CONSTITUTION OF THE MARATHI SOCIETY OF B.C.

Name: The name of the Society is "The Marathi Society of B.C.".

Purposes :

To donate at least 50% of the society's income to charitable organizations.

To preserve, promote and propagate the Marathi language and the traditions and history of the state of Maharashtra, India.

To educate the members of the Society and the general public about the history, language and traditions of Maharashtra, India.

To initiate activities in relation to the collection, preservation and circulation of books, magazines, newspapers, audio/video tapes, and similar artifacts concerning the history, language and traditions of Maharashtra, India.

To promote multiculturalism among Canadians and to collaborate with like-minded individuals and societies from varied cultural background.

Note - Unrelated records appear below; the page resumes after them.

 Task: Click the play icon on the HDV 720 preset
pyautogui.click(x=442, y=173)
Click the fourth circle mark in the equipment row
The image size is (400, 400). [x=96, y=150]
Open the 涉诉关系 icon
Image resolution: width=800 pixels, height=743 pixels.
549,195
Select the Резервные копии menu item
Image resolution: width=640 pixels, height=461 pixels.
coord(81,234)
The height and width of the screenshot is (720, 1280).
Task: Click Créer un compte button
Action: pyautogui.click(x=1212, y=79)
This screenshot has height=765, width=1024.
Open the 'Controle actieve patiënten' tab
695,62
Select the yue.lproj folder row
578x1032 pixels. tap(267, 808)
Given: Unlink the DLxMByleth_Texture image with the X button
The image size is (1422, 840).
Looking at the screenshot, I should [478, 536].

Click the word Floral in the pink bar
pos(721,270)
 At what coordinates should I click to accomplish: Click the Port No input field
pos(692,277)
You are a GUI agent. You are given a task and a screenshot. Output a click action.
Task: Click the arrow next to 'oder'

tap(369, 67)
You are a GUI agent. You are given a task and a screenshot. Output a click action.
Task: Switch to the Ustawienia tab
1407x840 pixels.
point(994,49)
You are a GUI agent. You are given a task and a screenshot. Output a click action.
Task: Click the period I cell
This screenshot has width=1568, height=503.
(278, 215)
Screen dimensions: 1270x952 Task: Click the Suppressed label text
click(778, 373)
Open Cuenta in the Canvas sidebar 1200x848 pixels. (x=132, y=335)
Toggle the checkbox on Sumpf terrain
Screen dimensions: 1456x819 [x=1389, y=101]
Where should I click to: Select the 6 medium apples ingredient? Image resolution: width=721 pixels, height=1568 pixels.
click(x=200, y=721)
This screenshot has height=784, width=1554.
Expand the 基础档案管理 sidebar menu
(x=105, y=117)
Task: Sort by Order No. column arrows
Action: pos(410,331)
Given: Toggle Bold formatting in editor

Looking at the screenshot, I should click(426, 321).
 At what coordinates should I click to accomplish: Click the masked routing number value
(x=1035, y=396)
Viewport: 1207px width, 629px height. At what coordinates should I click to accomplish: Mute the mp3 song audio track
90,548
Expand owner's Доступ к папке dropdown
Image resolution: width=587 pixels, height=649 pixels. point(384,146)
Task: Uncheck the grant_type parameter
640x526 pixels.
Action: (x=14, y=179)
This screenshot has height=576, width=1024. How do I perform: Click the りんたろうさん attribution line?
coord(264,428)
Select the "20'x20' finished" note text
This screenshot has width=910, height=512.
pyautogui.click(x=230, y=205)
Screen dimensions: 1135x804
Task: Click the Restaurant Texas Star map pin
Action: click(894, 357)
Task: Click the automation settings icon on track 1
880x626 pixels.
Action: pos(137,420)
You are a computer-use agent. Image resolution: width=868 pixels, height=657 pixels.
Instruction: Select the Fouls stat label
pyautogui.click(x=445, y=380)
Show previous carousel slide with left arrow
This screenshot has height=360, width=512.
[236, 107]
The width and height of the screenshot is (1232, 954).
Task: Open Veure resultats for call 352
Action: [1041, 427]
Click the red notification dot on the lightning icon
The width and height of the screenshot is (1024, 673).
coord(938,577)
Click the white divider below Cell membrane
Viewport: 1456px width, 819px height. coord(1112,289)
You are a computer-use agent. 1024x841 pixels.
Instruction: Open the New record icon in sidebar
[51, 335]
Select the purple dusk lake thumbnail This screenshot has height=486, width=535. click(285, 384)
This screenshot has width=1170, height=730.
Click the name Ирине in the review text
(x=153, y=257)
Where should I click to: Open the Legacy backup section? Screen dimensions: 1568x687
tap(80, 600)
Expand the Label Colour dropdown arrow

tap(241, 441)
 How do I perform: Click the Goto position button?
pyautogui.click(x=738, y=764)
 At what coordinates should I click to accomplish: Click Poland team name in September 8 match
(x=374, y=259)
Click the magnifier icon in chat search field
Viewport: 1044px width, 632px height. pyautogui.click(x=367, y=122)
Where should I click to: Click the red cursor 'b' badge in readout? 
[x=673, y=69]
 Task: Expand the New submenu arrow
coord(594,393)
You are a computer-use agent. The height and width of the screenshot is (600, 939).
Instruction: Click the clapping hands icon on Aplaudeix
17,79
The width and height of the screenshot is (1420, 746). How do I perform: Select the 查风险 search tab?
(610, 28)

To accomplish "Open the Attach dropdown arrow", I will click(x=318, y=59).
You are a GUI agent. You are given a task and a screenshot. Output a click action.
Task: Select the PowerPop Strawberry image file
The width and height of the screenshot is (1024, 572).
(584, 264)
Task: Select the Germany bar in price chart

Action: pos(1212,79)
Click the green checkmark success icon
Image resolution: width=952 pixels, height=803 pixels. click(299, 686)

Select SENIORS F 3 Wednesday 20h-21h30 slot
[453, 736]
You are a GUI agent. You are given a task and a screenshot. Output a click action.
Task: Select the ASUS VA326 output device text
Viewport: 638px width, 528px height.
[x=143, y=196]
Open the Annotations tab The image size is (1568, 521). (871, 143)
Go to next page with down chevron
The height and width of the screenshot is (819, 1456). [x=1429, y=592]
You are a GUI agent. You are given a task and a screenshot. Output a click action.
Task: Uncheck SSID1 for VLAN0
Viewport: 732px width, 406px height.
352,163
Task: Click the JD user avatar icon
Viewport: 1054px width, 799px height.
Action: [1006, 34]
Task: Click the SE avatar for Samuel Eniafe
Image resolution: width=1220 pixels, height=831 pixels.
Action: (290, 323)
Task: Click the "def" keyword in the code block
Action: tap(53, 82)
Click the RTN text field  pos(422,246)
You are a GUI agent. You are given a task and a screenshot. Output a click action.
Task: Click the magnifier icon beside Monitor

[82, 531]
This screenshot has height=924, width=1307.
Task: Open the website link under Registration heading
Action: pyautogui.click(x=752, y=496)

The operations of the Society will be carried on chiefly in the lower mainland, in the Province of British Columbia.

Upon winding-up or dissolution of the Society, any funds or assets of the Society remaining after the satisfaction of its debts and liabilities, shall be given or transferred to such recognized Canadian Organizations promoting and having aims similar to that of the Society as may be decided upon by the members at the time of winding up or dissolution at a special general meeting. This clause is unalterable.

The Society shall be carried on without purpose of gain for its members and any profits or other accretions to the Society shall be used for promoting its objectives.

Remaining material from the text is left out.